Ma subito dopo, da adulti maturi, abbiamo il dovere di comprendere, per aiutare a cambiare quello che c’è da cambiare. Io credo che inconsapevolmente tutta questa violenza sia dettata dalla difficile situazione esistenziale della nostra città, ma anche da un’ansia più generalizzata. Tra cento giorni, dopo gli esami, inizierà il loro percorso di vita vera. Finora li abbiamo seguiti e coccolati, protetti e tutelati anche dal terremoto. Tra un po’, lì fuori, dovranno avanzare con il coltello tra i denti. Circostanza che certamente non li giustifica, ma che potrebbe spiegare la loro voglia indescrivibile di cretineria.

Noi adulti siamo mortificati da quanto è accaduto. Pagheranno solo i ragazzi del Bafile? Pagheranno anche gli altri? Puliranno il cortile? L’ultima lezione va data.
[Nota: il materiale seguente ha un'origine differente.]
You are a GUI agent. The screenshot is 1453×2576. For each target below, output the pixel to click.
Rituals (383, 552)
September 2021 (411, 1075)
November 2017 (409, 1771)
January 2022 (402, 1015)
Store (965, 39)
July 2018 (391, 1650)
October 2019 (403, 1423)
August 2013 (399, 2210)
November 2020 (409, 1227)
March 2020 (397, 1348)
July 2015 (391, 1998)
Purché linciare, punire, gridare allo scandalo contro quei quattro bambacioni che hanno più visibilità e deficienza degli altri e che dovranno come sempre prendere la lezione in vece di tutti gli altri, finti innocenti, gli altri che hanno saputo nascondersi bene, non sia un modo per evitare, ancora una volta, di mettere a fuoco i problemi veri, quelli che devono essere risolti.